By Victoria Donovan
This audio essay was presented as part of an online event “Kira Muratova @ St Andrews” coordinated by Dina Iordanova and the team at the Institute for Global Cinema and Creative Culture to mark the death of the great Ukrainian director. This online celebration of Muratova’s life and work, held deep in Lockdown One in April 2020, was a bright point on the COVID-bleakened cultural landscape and an initiative I thoroughly appreciated.
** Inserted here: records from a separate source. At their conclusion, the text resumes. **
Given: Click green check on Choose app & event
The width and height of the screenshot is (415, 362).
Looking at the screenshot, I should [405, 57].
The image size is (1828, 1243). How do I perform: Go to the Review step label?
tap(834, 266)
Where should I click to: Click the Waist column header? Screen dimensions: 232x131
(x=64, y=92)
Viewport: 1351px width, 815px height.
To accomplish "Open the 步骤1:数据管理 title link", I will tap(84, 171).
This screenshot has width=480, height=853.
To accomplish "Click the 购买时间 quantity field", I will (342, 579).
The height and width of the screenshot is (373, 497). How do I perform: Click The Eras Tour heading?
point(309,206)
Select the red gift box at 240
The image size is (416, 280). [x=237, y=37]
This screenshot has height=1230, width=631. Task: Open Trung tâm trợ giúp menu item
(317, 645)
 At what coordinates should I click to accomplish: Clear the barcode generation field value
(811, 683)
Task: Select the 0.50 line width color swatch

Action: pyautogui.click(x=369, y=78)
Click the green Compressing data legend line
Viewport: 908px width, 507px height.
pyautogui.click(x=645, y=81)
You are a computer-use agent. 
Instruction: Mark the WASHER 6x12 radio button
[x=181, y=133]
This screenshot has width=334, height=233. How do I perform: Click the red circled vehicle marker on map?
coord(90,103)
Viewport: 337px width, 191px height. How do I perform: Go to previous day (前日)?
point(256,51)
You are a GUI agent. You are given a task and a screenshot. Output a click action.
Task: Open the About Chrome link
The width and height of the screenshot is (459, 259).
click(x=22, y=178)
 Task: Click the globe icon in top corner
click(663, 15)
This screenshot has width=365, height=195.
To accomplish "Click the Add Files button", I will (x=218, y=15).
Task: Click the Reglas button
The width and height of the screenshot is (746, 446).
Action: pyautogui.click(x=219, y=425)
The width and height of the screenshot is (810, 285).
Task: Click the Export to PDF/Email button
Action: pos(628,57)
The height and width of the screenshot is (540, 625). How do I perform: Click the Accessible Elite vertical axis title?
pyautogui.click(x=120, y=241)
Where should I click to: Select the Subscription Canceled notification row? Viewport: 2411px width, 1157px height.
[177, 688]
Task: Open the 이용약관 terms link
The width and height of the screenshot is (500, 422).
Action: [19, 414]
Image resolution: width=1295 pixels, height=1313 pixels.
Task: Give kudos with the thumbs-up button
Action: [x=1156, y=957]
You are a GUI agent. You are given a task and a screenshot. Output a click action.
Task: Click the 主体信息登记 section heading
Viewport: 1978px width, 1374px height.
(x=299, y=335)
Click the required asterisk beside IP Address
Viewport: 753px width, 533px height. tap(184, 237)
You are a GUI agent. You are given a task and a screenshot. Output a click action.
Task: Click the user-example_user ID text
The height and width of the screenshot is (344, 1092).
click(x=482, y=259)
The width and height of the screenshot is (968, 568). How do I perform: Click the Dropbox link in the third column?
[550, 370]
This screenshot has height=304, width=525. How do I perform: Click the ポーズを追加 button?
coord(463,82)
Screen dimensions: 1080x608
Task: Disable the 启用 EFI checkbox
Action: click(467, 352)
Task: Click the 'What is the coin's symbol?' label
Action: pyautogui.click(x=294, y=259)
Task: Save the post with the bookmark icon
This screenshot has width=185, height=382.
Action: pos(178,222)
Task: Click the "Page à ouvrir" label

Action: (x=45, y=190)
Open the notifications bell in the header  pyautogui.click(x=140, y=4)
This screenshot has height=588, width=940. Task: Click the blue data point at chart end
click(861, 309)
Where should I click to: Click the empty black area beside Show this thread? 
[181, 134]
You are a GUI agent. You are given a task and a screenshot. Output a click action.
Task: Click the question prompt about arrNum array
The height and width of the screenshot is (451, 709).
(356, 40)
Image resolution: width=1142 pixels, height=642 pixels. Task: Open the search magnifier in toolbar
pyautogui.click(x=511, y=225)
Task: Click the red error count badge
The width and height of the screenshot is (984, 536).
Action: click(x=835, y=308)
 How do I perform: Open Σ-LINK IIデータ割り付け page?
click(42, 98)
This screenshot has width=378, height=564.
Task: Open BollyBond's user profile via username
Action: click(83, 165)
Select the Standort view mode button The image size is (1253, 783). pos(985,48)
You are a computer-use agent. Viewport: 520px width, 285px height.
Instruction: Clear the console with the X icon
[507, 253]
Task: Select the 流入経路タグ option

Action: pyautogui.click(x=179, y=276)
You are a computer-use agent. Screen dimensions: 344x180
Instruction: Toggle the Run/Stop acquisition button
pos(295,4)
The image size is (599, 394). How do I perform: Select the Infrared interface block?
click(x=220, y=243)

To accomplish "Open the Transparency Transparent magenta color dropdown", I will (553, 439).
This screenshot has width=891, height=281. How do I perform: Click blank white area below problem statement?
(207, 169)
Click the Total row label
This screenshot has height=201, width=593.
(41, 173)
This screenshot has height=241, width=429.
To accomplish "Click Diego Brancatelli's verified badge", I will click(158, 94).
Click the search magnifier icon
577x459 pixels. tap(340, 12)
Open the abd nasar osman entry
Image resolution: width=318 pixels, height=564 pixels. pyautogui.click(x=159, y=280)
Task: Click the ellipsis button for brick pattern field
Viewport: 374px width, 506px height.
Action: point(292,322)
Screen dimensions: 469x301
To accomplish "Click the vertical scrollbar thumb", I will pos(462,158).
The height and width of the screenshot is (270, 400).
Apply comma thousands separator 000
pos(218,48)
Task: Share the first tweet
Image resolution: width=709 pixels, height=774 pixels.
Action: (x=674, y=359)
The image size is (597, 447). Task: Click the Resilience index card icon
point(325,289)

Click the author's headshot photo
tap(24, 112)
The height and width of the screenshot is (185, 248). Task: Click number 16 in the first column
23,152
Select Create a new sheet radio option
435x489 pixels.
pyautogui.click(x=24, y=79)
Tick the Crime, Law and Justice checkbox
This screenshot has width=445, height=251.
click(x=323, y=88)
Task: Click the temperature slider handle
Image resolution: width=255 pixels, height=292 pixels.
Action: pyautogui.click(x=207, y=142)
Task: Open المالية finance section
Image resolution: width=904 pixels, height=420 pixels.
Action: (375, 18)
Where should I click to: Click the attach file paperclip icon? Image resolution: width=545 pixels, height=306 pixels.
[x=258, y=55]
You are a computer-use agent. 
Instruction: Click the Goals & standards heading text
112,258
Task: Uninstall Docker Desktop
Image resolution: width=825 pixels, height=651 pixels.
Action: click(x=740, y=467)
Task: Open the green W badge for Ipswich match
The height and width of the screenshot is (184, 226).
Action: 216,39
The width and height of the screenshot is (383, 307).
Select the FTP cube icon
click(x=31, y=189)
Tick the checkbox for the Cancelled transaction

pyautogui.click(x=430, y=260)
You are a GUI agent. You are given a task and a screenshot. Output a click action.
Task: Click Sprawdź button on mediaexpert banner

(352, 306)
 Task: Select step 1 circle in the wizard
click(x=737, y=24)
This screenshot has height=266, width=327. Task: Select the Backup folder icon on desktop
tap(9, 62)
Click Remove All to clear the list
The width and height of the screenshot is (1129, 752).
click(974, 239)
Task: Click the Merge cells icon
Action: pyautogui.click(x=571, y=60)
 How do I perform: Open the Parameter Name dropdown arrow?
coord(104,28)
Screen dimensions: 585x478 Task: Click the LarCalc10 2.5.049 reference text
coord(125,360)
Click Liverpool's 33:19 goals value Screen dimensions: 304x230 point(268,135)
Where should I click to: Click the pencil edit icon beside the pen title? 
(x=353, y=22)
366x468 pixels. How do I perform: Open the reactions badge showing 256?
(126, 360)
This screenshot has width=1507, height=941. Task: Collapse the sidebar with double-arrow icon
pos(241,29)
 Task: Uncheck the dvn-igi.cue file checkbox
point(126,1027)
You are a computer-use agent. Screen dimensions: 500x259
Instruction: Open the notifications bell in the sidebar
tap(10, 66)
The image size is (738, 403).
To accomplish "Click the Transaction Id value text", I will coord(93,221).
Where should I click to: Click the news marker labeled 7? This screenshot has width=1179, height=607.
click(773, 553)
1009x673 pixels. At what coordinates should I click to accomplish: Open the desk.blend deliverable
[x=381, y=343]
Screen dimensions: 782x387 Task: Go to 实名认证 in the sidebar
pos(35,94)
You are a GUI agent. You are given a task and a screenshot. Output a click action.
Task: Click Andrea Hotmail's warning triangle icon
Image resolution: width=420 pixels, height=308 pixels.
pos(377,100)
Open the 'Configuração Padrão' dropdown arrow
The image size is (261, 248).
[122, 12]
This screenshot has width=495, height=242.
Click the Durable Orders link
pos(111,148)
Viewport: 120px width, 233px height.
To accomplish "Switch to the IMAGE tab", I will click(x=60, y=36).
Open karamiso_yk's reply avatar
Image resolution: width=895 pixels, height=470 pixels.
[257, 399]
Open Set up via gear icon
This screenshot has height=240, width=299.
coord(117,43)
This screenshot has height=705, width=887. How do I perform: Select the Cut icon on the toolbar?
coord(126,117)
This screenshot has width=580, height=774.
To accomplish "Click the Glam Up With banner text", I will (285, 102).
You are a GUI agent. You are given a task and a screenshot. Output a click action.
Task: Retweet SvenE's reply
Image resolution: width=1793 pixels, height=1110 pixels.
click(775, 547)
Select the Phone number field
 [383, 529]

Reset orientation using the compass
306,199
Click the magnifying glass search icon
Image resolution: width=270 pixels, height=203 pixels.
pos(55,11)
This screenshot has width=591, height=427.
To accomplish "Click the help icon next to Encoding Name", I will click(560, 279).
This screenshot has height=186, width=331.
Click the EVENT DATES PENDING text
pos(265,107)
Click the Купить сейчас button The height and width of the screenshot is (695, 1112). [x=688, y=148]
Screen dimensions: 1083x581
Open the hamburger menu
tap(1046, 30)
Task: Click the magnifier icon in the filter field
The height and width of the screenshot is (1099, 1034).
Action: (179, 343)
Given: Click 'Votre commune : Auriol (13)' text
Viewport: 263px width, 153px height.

The essay reads Muratova’s 1989 masterpiece The Asthenic Syndrome through a viral lens. It reflects on the pandemic experiences of social distancing, panic buying at local supermarkets, and glitchy Zoom calls with relatives, relating these to the thematic and aesthetic practices that mark Muratova’s oeuvre. Watching Muratova has always been a visceral experience. One cannot engage with her films in a detached, exclusively intellectual way. They are too alive; they rankle and agitate you; they creep over your skin. The pandemic too has been a deeply physical experience: the enforced isolation, immobility, the collective yearning for human connectedness. This essay is thus about Muratova and isolation, Muratova in isolation; it is a tribute to an artist and a historic moment in time.
Victoria Donovan is a Senior Lecturer in Russian at the University of St Andrews whose work focuses on cultural memory politics, national and local identity (trans)formations, visual culture, and Soviet and post-Soviet culture and history. She has published widely in these areas in English, Russian, and Ukrainian in leading journals in the field, including Slavic Review, Slavonica, Histor!ans.ua, Antropologicheskii forum and Novoe literaturnoe obozrenie. Her monograph Chronicles in Stone: Preservation, Patriotism and Identity in Northwest Russia was published with Northern Illinois University Press in 2019. She is currently an AHRC Leadership Fellow on the project “Donbas in Focus: Visions of Industry in the Ukrainian East.”